▶ **EXERCISE**
Would you please return the lines of the entries below starting at the line that has "Task: Open settings via the gear icon" and ending at the line that has "Task: Check the box for 196 : aaaaa aaaaa", both included, exactly as they are?

[EXTRACTED RECORDS — start]

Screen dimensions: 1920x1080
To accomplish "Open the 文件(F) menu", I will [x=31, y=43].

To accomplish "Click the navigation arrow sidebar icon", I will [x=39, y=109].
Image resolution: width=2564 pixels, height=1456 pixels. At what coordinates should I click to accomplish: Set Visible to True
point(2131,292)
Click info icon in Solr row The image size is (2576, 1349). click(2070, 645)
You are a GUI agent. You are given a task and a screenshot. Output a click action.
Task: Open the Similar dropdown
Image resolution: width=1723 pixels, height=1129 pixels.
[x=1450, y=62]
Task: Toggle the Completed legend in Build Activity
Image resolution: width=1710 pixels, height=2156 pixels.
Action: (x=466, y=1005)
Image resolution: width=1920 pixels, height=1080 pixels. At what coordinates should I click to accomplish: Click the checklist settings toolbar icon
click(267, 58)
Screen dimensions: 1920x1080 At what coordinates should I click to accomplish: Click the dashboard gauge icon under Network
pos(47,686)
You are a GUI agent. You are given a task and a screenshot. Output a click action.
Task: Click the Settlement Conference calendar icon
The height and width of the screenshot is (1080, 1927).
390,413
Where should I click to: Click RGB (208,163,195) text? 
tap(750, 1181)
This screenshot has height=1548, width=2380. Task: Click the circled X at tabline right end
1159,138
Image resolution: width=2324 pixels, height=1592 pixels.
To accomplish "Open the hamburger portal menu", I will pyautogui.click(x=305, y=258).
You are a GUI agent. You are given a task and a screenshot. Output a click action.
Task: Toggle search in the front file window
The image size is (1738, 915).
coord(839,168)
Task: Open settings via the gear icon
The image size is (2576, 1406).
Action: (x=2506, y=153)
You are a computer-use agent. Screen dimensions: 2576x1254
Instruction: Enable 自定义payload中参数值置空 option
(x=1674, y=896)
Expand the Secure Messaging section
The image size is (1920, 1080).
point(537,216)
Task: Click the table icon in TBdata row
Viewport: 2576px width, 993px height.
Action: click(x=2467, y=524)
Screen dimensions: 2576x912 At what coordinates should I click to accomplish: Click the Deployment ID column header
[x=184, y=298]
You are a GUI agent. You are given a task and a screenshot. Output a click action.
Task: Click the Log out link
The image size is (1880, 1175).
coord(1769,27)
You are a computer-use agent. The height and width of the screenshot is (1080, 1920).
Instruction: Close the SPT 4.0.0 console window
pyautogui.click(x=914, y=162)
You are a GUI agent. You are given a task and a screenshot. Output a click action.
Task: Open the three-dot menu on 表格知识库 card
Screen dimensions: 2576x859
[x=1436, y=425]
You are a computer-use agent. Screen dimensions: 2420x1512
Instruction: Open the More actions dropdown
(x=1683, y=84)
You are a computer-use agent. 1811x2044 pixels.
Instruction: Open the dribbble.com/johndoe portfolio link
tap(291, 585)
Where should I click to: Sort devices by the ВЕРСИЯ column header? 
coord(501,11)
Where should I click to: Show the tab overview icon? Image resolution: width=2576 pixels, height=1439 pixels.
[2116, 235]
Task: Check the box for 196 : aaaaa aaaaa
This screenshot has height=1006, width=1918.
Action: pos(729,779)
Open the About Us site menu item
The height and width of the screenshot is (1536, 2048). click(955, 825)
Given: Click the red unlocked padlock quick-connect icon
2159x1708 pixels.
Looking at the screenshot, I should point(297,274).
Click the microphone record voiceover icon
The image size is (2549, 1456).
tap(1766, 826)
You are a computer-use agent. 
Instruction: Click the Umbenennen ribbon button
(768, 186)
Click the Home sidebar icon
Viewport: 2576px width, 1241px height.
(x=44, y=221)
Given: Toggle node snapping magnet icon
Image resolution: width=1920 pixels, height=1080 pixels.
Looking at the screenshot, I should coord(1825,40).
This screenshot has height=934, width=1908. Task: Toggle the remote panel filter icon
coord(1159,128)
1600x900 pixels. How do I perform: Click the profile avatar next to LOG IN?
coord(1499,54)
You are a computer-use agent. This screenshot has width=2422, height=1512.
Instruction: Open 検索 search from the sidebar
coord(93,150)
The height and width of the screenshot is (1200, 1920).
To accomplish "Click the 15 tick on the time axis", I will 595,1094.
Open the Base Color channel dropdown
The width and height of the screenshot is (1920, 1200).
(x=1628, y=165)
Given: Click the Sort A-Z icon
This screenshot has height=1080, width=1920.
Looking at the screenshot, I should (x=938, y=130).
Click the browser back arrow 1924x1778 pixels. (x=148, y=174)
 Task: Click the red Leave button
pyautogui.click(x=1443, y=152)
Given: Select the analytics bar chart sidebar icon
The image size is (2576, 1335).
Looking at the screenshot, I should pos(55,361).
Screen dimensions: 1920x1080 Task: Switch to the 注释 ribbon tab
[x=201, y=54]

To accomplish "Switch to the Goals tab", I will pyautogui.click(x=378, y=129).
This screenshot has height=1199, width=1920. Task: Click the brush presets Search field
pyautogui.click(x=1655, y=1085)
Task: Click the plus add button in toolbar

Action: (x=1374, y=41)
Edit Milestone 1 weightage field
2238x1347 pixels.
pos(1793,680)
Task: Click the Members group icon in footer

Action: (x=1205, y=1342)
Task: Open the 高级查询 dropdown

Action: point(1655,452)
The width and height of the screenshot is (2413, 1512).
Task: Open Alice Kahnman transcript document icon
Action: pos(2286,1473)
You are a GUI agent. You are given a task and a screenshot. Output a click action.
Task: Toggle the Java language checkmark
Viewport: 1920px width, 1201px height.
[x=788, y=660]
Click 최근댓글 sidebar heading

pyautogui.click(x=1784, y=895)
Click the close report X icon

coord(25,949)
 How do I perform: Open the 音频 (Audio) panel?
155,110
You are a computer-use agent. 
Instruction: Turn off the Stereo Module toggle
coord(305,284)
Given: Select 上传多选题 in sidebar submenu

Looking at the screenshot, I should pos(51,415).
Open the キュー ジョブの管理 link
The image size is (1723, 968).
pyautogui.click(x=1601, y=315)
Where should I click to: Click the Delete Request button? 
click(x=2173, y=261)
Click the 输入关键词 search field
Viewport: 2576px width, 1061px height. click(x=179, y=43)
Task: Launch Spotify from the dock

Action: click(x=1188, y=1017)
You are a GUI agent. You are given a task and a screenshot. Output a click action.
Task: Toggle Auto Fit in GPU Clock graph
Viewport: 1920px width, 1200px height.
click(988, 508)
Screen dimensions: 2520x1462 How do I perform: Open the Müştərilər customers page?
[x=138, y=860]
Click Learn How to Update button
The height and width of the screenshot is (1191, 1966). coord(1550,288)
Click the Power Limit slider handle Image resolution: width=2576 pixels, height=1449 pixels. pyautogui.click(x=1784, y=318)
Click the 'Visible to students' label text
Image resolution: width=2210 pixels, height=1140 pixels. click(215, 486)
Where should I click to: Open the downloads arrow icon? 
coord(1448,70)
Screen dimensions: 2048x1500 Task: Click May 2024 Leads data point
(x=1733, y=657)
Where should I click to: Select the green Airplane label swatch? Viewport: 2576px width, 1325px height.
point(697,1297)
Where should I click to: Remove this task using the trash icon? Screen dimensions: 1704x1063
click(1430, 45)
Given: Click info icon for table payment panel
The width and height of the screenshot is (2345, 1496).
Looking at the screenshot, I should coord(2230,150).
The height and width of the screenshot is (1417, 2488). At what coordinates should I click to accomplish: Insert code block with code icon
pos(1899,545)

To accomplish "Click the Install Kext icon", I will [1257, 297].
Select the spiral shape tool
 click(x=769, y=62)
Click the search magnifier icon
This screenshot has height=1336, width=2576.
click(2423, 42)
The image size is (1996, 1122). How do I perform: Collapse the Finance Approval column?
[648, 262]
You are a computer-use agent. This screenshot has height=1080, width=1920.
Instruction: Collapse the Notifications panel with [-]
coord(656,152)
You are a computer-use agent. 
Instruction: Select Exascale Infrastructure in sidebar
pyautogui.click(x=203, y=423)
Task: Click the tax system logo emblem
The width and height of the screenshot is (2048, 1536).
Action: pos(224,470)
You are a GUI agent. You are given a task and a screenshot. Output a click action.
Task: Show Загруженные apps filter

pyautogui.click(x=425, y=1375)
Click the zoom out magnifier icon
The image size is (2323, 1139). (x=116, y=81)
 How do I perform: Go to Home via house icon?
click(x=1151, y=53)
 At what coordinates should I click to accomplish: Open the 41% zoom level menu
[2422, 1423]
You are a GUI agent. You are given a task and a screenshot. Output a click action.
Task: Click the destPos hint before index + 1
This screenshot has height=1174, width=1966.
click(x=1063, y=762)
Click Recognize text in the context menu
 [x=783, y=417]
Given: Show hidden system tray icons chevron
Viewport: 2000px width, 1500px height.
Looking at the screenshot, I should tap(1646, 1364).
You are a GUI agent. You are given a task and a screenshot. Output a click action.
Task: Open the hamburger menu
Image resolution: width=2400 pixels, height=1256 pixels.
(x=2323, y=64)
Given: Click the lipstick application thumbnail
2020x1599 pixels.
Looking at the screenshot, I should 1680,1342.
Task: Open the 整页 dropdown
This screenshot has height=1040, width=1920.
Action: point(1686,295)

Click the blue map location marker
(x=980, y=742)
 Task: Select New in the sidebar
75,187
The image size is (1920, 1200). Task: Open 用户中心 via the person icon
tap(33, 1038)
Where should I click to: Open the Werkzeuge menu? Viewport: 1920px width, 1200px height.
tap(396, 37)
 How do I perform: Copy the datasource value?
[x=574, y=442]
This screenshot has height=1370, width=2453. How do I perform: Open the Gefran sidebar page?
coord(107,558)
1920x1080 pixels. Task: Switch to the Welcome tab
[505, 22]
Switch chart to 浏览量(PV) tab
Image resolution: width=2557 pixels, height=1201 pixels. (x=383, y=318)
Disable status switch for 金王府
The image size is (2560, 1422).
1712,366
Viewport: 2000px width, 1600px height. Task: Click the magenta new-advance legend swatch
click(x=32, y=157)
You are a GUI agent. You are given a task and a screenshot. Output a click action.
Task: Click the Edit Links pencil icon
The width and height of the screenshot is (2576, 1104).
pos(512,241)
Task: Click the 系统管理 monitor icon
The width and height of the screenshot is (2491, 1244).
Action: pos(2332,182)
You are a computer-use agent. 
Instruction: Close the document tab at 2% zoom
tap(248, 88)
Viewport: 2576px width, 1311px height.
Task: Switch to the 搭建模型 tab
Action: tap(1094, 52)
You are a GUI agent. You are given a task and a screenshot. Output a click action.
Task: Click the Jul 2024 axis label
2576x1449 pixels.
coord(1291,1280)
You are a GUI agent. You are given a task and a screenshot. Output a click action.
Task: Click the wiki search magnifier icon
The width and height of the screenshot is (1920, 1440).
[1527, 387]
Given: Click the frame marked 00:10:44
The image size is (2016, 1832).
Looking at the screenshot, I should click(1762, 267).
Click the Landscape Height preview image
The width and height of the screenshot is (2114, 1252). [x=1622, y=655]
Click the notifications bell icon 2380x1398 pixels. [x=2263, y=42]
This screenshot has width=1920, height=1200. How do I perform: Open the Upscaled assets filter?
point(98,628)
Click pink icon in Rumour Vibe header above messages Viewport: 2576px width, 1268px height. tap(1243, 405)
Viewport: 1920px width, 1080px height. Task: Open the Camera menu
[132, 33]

[EXTRACTED RECORDS — finish]

▶ **EXERCISE RESPONSE**
Task: Open settings via the gear icon
The image size is (2576, 1406).
Action: (x=2506, y=153)
You are a computer-use agent. Screen dimensions: 2576x1254
Instruction: Enable 自定义payload中参数值置空 option
(x=1674, y=896)
Expand the Secure Messaging section
The image size is (1920, 1080).
point(537,216)
Task: Click the table icon in TBdata row
Viewport: 2576px width, 993px height.
Action: click(x=2467, y=524)
Screen dimensions: 2576x912 At what coordinates should I click to accomplish: Click the Deployment ID column header
[x=184, y=298]
You are a GUI agent. You are given a task and a screenshot. Output a click action.
Task: Click the Log out link
The image size is (1880, 1175).
coord(1769,27)
You are a computer-use agent. The height and width of the screenshot is (1080, 1920).
Instruction: Close the SPT 4.0.0 console window
pyautogui.click(x=914, y=162)
You are a GUI agent. You are given a task and a screenshot. Output a click action.
Task: Open the three-dot menu on 表格知识库 card
Screen dimensions: 2576x859
[x=1436, y=425]
You are a computer-use agent. Screen dimensions: 2420x1512
Instruction: Open the More actions dropdown
(x=1683, y=84)
You are a computer-use agent. 1811x2044 pixels.
Instruction: Open the dribbble.com/johndoe portfolio link
tap(291, 585)
Where should I click to: Sort devices by the ВЕРСИЯ column header? 
coord(501,11)
Where should I click to: Show the tab overview icon? Image resolution: width=2576 pixels, height=1439 pixels.
[2116, 235]
Task: Check the box for 196 : aaaaa aaaaa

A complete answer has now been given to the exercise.